> _What you should do_: Give the number of lines below that contain the word "azagmentre", and nothing else.

++++ Record extracts

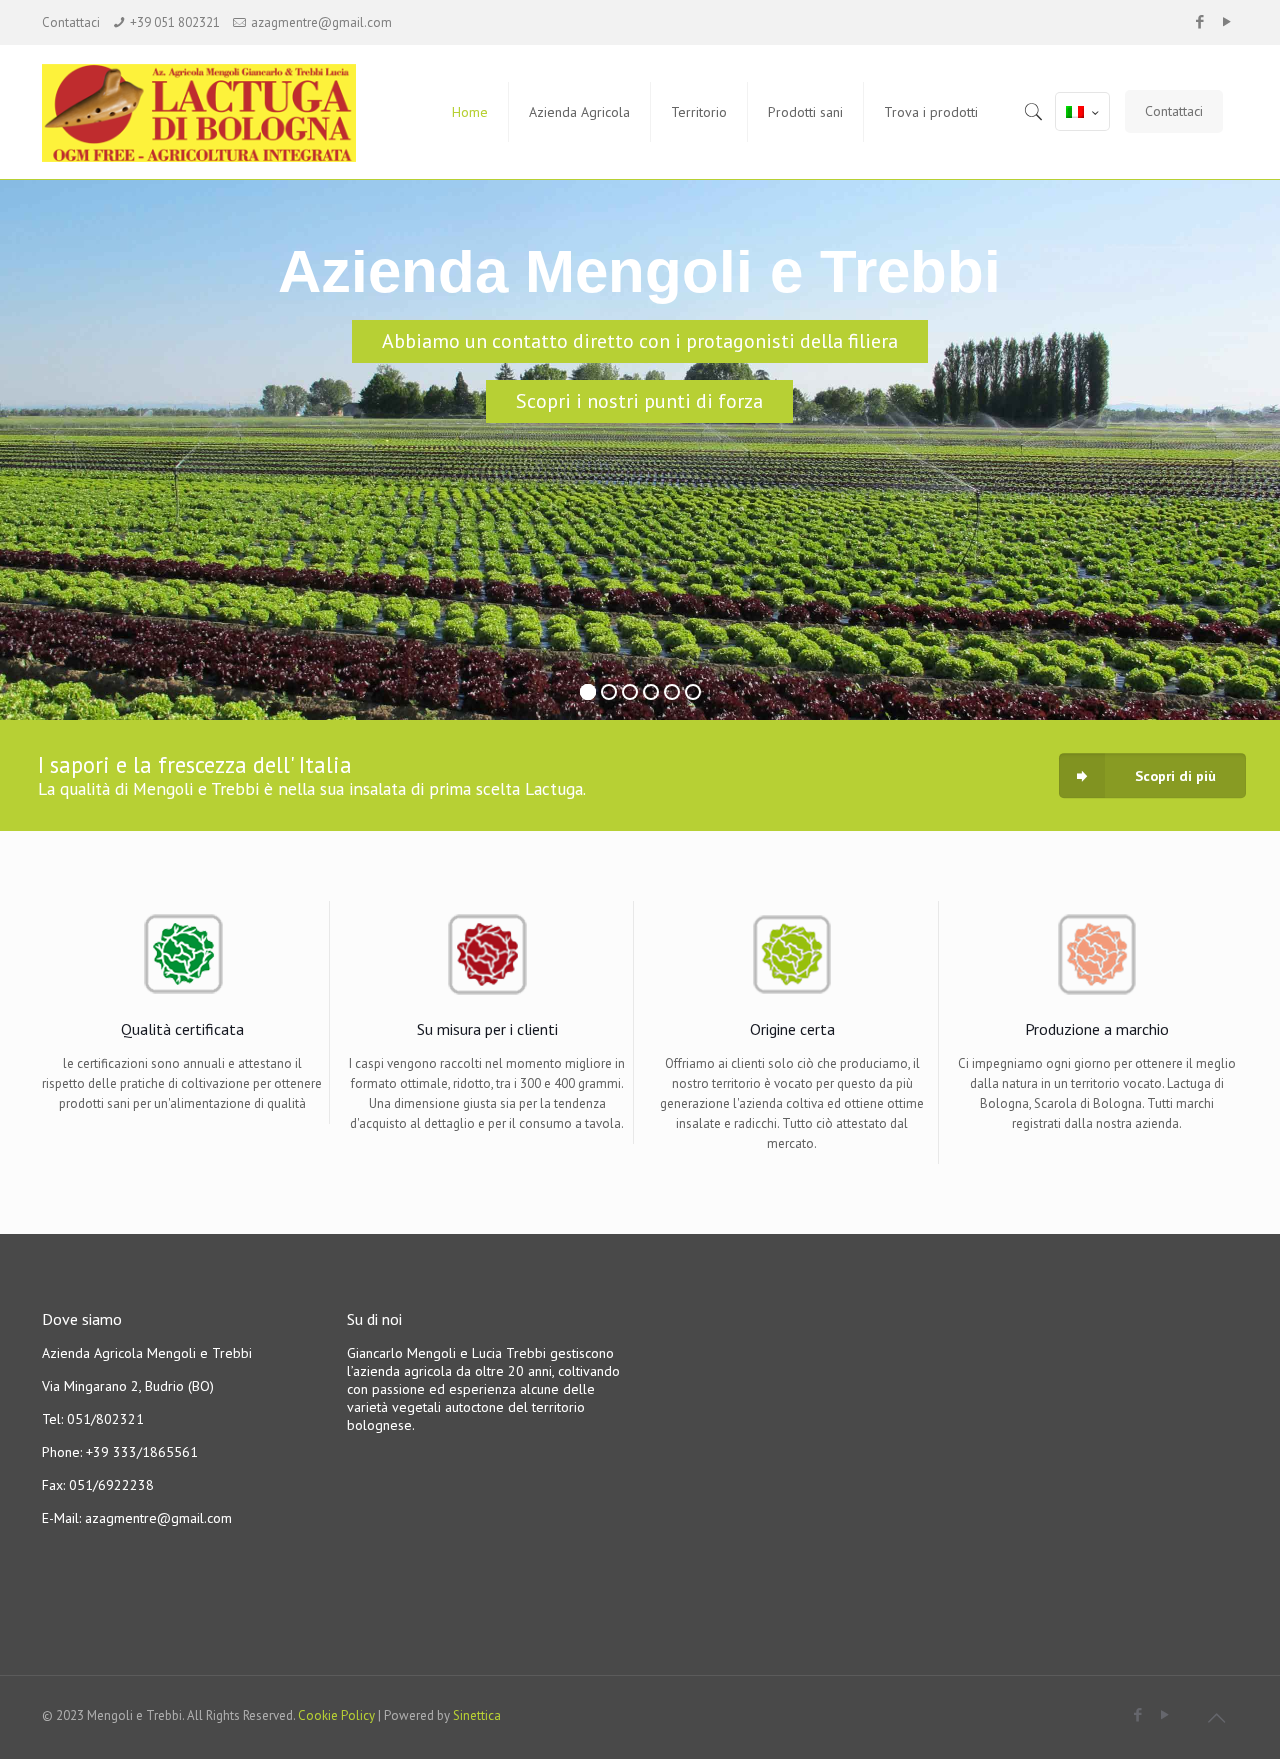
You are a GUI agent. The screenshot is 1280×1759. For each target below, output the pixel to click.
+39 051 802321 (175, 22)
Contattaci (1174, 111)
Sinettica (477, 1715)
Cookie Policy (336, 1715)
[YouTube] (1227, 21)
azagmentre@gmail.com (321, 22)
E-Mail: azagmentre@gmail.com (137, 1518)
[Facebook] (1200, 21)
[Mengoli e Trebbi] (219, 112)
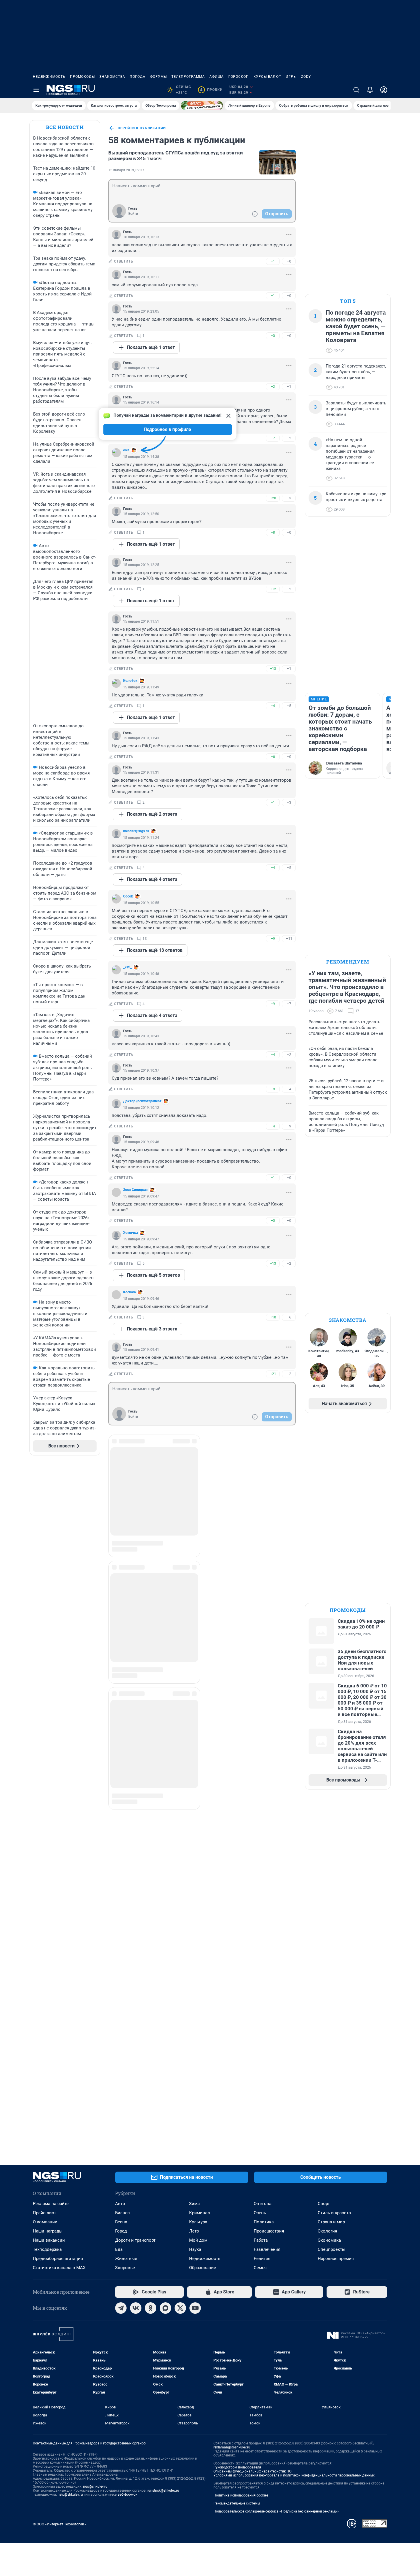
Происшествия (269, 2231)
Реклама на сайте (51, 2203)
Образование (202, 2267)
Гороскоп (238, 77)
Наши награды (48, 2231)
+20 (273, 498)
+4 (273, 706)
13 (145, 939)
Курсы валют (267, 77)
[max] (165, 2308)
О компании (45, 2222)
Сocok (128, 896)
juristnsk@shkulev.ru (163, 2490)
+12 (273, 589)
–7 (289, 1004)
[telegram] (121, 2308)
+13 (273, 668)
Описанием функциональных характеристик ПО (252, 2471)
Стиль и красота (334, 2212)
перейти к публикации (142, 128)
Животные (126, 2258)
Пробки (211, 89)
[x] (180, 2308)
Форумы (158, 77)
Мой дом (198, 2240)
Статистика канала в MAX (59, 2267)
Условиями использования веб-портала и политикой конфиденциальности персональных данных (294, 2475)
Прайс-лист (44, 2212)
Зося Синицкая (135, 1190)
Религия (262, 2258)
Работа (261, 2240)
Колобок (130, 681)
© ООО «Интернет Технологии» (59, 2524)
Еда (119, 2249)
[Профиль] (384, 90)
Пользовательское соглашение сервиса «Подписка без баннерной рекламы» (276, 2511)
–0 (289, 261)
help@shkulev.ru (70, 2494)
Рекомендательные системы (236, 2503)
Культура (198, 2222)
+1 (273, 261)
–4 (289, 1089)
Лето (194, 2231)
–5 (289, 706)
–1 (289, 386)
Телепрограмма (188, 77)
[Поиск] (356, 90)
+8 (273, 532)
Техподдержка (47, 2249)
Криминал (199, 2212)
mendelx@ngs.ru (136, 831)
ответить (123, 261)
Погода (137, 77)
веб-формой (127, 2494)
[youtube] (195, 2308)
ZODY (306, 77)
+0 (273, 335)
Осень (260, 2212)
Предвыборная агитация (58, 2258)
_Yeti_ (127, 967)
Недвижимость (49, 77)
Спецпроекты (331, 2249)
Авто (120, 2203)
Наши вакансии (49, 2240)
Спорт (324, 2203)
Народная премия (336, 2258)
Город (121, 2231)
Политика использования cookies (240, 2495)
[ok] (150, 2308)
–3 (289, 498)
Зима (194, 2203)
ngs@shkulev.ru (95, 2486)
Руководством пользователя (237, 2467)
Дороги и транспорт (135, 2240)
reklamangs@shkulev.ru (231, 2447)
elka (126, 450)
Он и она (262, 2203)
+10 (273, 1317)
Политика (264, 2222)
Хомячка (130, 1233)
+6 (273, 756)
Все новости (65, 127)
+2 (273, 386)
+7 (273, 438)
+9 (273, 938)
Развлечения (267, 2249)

++++++++

> _Solved exercise_: 2